CONSIGNE
D’après le texte source, quel office Cheikhna Cheikh Sadibou Keïta dirigeait-il autrefois ?

TEXTE SOURCE

.....

(LATRIBUNE): Ancien directeur de l’Office central pour la répression du trafic illicite des stupéfiants (Ocrtis), Cheikhna Cheikh Sadibou Keïta avait tiré la sonnette d’alarme, en débusquant des pratiques mafieuses nichées au sein de ce corps de la police. Dans l’émission Sen Jotay, qui sera diffusée samedi soir sur Sen Tv, il interpelle de nouveau, et assure que la récente arrestation du policier Ibrahima Dieng, pour trafic de cocaïne, relève de l’ordre naturel des choses dans la mesure où rien n’a été fait pour enrayer la gangrène, malgré les recommandations qu’il avait transmises à qui de droit. Le mal est tellement profond selon lui, qu’il faut sévir et offrir aux policiers un meilleur traitement, pour éviter que le Sénégal n’explose à force de laisser-aller.
Que vous inspire le récent scandale qui a éclaboussé la police suite à l’arrestation de l’agent Ibrahima Dieng pour trafic de cocaïne ?

.....

EXTRAIT SOURCE
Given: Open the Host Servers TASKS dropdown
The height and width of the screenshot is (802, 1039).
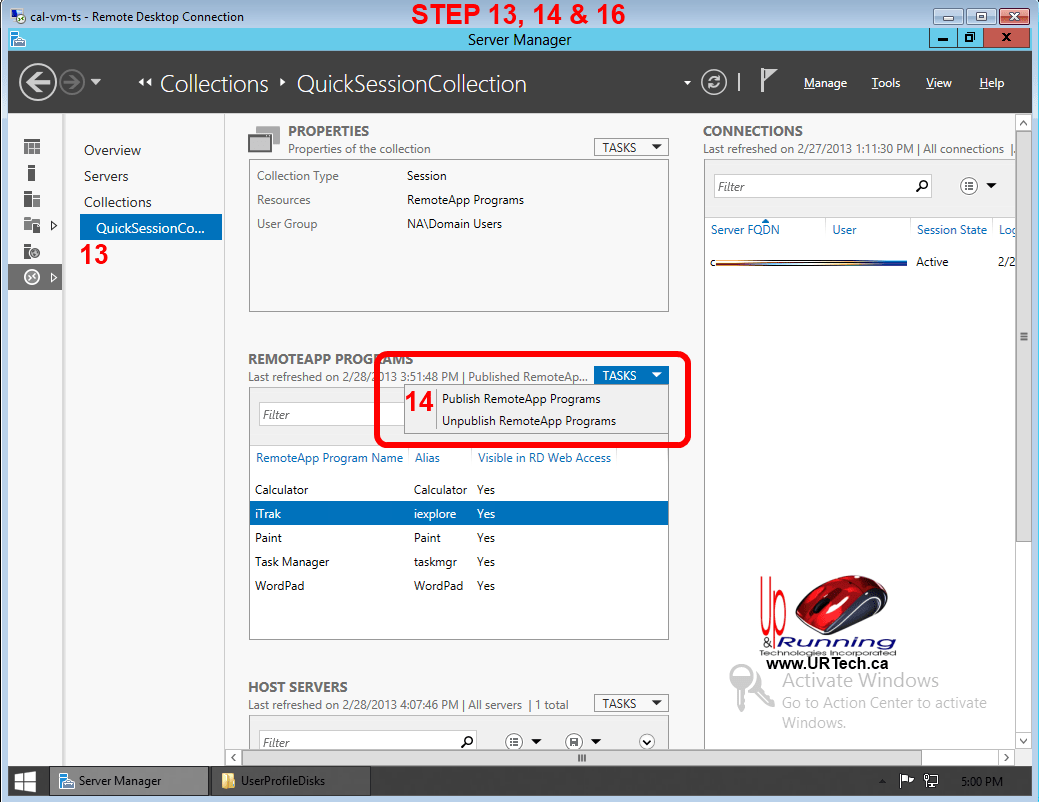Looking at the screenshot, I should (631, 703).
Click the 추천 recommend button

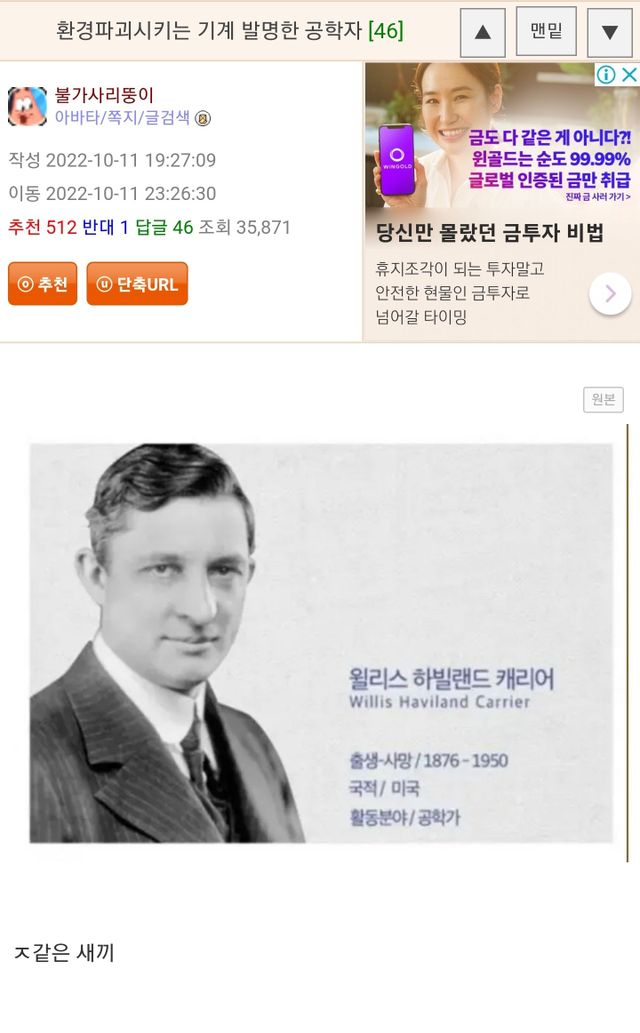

.....

RÉPONSE
L’Office central pour la répression du trafic illicite des stupéfiants (Ocrtis).